Article - Edition VIII - Skills of the Future

Skill neighborhood - why skill lists hide your reskilling opportunity.

By Michael von Hirschfeld - 11 June 2026 - ~16 min read
Last updated: 11 June 2026

1The invisible skill neighborhood

A CHRO of a mid-market mechanical-engineering firm, 1,400 employees, calls in March. The management board signed off five Critical-Few skills for the next 24 months at the February strategy retreat. Top of the list: data storytelling. The strategy demands that production, sales and service units can build their own data narratives, not just read dashboards.

Three weeks later the CHRO sits in the pre-meeting with the board. On the table: a letter from a specialised executive search firm. Two senior data storytellers, target salary above 180,000 euros each, six to nine months time-to-hire, both fought over in the market. The supervisory board asks: "Did we really have to start externally?" The CHRO has no answer. Inside the company sit 1,400 people. No one knows how many of them could close in on the new role with six months of upskilling. No one has ever drawn the map.

This scene repeats itself in every second Horizon mandate we have moderated in the past twelve months. The finding is always the same. The Critical-Few list is in place, properly prioritised, five to eight skills, all fine. What is missing is the second step. Who inside is close to those skills? Who is reachable with reasonable effort? Who sits outside the internal range and needs to be sourced externally? The answer to these three questions is called skill neighborhood (in English: skill adjacency). It is the underrated logic in Pre-Recruiting.

ManpowerGroup surveyed 39,000 employers in 41 countries for its 2026 Talent Shortage study. 72 percent report they cannot fill critical roles. For the first time, AI skills lead the list of hard-to-fill capabilities - AI model and application development at 27 percent, AI literacy at 26 percent.1 Boards read these numbers as an argument for aggressive external recruiting. In reality, they are an argument for the opposite path. When the external market is empty, the internal skill neighborhood becomes the strategic lever - not the emergency exit.

This article describes what skill adjacency is methodically, why the mid-market systematically overlooks the logic, how HIHB Horizon produces a neighborhood map with an inner and outer ring for each Critical-Few skill, how this turns into a Build/Buy/Hire decision - and what value that lifts for a mid-market company. It picks up where our piece on internal mobility as a recruiting strategy left off, which describes the tenure data. Skill neighborhood is the methodical bracket around it.

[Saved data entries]

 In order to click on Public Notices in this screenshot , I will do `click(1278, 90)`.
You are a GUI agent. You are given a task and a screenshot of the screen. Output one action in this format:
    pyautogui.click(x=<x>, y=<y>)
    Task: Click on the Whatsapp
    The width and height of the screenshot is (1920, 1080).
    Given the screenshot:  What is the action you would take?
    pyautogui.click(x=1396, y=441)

WRITTEN REQUEST 1
Write out the skill-neighborhood article again starting at "A CHRO of a" and ending at "drawn the map.", swapping "CHRO" for "HR director" wherever it occurs.
WRITTEN REQUEST 2
Identify each line of the records that contains the string "screenshot" and copy those lines; case counts.
The skill-neighborhood article and the records come from unrelated sources.

FINISHED ANSWER 1
A HR director of a mid-market mechanical-engineering firm, 1,400 employees, calls in March. The management board signed off five Critical-Few skills for the next 24 months at the February strategy retreat. Top of the list: data storytelling. The strategy demands that production, sales and service units can build their own data narratives, not just read dashboards.

Three weeks later the HR director sits in the pre-meeting with the board. On the table: a letter from a specialised executive search firm. Two senior data storytellers, target salary above 180,000 euros each, six to nine months time-to-hire, both fought over in the market. The supervisory board asks: "Did we really have to start externally?" The HR director has no answer. Inside the company sit 1,400 people. No one knows how many of them could close in on the new role with six months of upskilling. No one has ever drawn the map.

FINISHED ANSWER 2
 In order to click on Public Notices in this screenshot , I will do `click(1278, 90)`.
You are a GUI agent. You are given a task and a screenshot of the screen. Output one action in this format:
    The width and height of the screenshot is (1920, 1080).
    Given the screenshot:  What is the action you would take?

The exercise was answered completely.